En una prótesis total de rodilla, se utiliza metal y plástico para cubrir todas las zonas de artrosis y se coloca un espaciador de plástico entre los implantes metálicos de fémur y tibia para que actúen como nuevo cartílago y se conviertan en la nueva superficie para caminar.

Dependiendo del nivel de actividad del paciente antes de la intervención y del tipo de cirugía a la que se haya sometido, el proceso de rehabilitación puede variar. Los objetivos a corto plazo de la rehabilitación son: reducir el dolor y la inflamación, aumentar lentamente la amplitud de movimiento de la rodilla y volver a caminar sin ayuda.

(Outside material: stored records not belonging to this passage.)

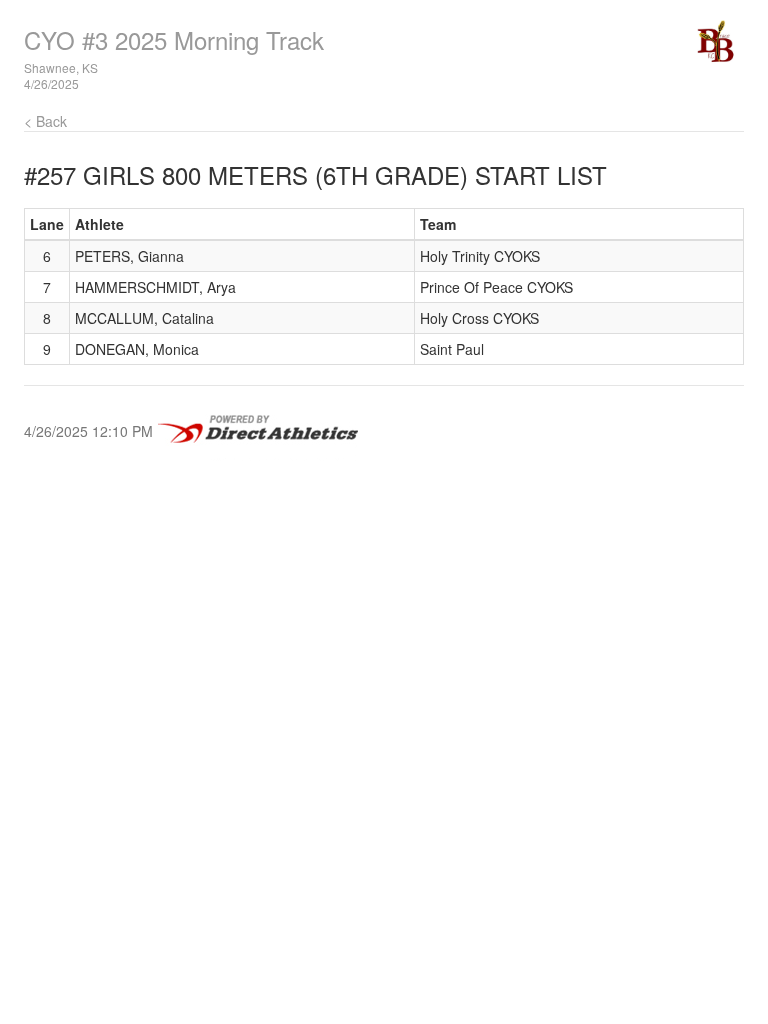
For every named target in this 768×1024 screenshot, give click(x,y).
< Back (45, 121)
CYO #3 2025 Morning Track (174, 39)
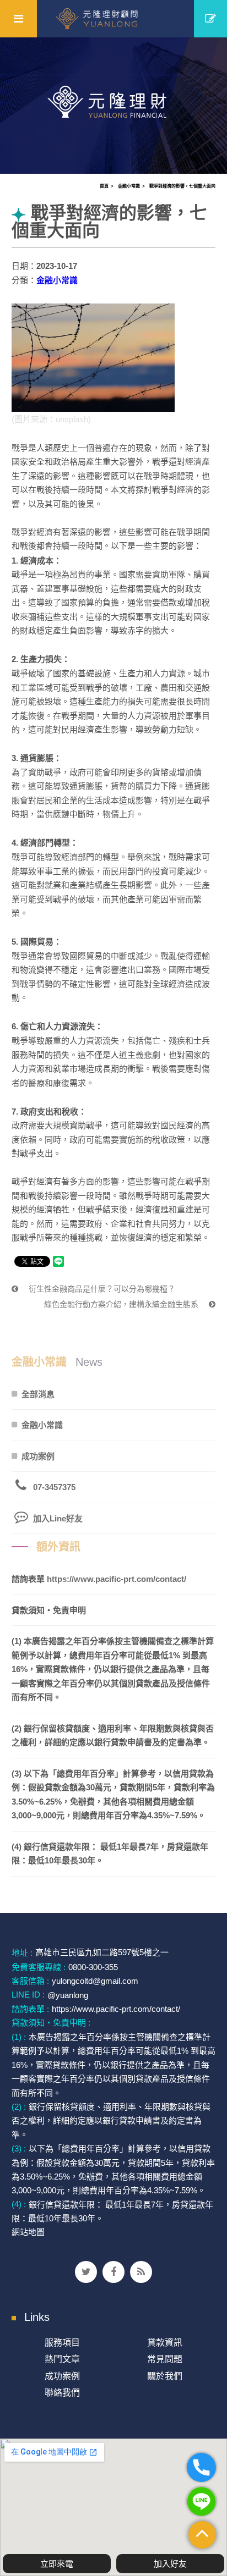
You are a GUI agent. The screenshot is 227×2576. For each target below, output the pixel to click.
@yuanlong (67, 1994)
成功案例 (38, 1456)
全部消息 (38, 1394)
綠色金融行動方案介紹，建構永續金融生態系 (122, 1304)
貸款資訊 (164, 2342)
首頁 (104, 186)
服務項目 (62, 2342)
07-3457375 (54, 1487)
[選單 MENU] (18, 18)
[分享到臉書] (113, 2272)
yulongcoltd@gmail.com (95, 1980)
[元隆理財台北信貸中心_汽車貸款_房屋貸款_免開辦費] (113, 104)
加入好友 (170, 2563)
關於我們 (164, 2376)
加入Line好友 (58, 1518)
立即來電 (56, 2563)
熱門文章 (62, 2359)
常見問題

A largo plazo, el objetivo es que los pacientes vuelvan a sus actividades de ejercicio y las aumenten según las toleren.

El camino hasta la sustitución total de la rodilla puede ser largo, y esperamos retrasar o incluso evitar ese tipo de operaciones tratando lesiones como la rotura del menisco y del ligamento cruzado anterior en una fase temprana del proceso y de forma mínimamente invasiva.

Nos esforzamos por ralentizar la progresión de las enfermedades y lesiones de rodilla mediante estrategias de preservación de la articulación en lugar de la sustitución articular, pero cuando es necesaria, la sustitución de rodilla es una muy buena opción para restaurar la articulación.

El objetivo es mantenerle móvil y sin dolor durante el mayor tiempo posible, para que no sólo pueda pisar la playa, sino llegar al suelo corriendo. Gracias.